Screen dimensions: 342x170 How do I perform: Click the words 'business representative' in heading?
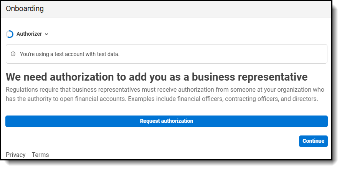click(x=249, y=77)
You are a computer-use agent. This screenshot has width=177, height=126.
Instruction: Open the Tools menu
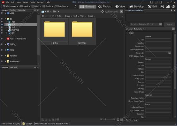33,2
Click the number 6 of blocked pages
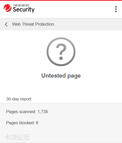Image resolution: width=122 pixels, height=143 pixels. tap(37, 123)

----------

**Exercise requirements:**
Return the records above verbatim, images excluded.

**Exercise solution:**
Screen dimensions: 342x170 How do I perform: Click the words 'business representative' in heading?
click(x=249, y=77)
You are a computer-use agent. This screenshot has width=177, height=126.
Instruction: Open the Tools menu
33,2
Click the number 6 of blocked pages
Image resolution: width=122 pixels, height=143 pixels. tap(37, 123)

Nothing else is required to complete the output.